(Task to complete) Quote the material exactly from the line that contains "Collapse the Процессоры category" through its last line. Any pictures are to be left out.

======== Information

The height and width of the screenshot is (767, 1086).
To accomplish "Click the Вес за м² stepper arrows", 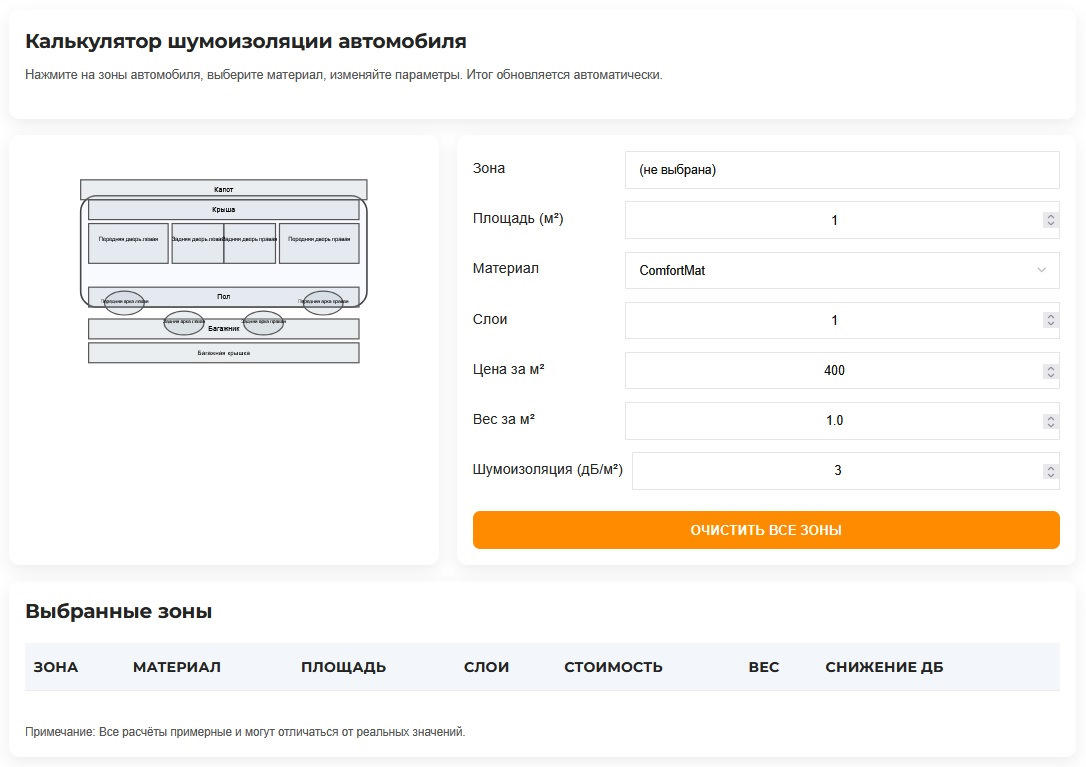I will coord(1050,420).
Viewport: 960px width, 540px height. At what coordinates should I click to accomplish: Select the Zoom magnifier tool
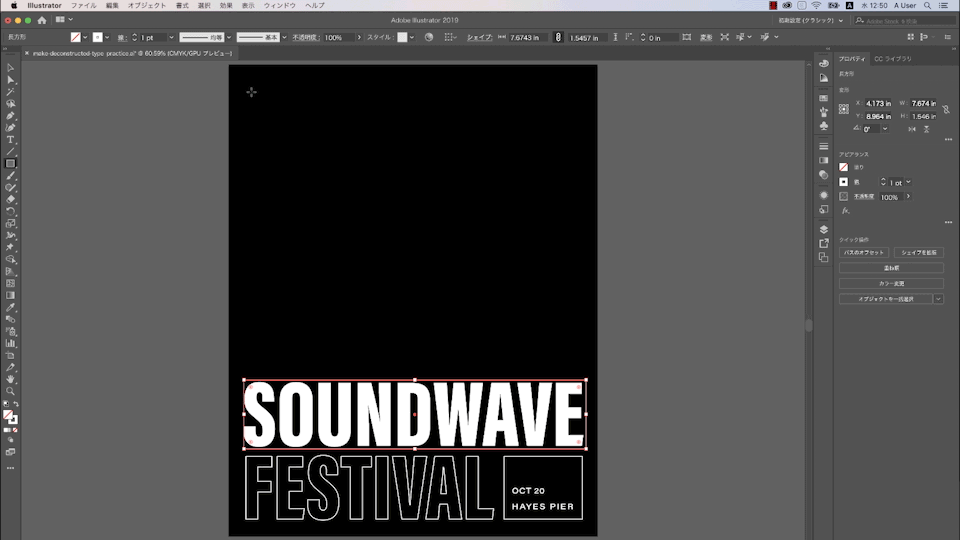[10, 391]
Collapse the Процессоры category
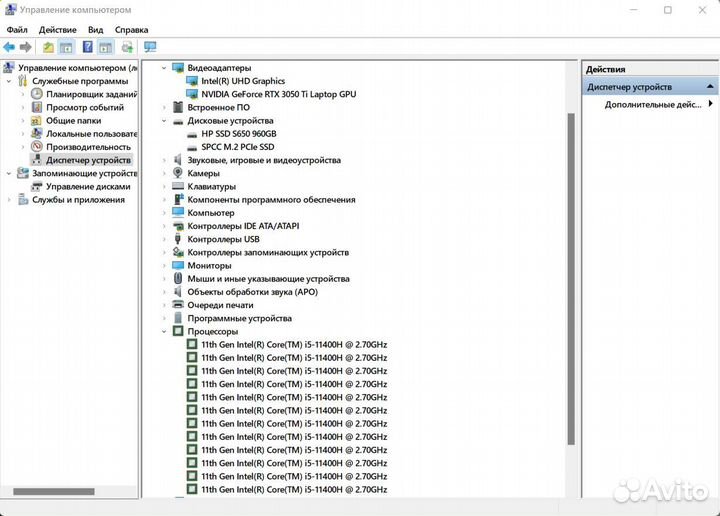This screenshot has width=720, height=516. [164, 331]
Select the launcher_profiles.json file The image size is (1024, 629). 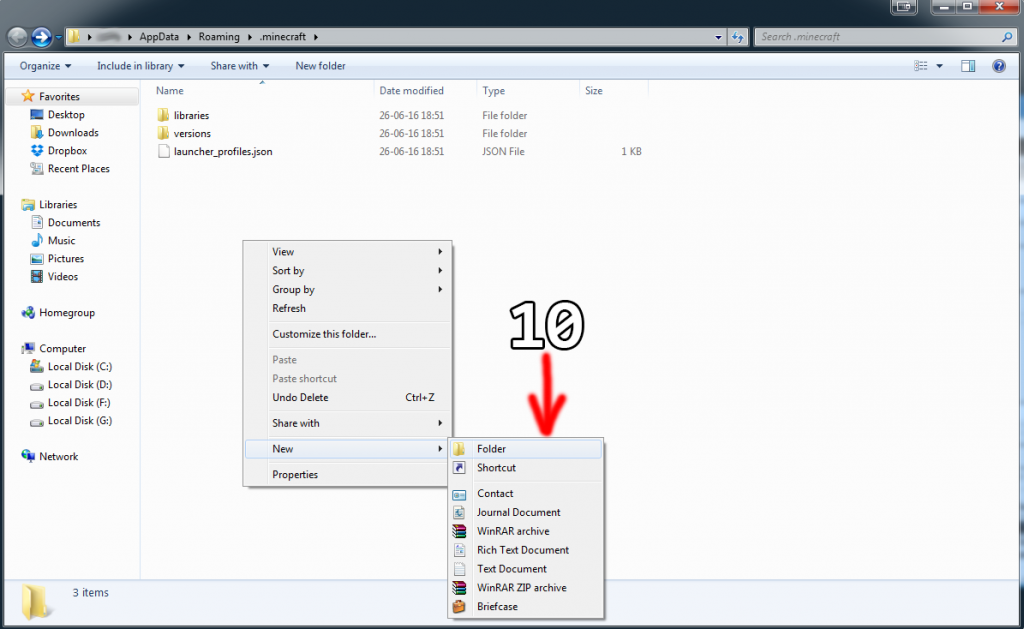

================

(Task response)
Collapse the Процессоры category
This screenshot has width=720, height=516. [164, 331]
Select the launcher_profiles.json file The image size is (1024, 629). 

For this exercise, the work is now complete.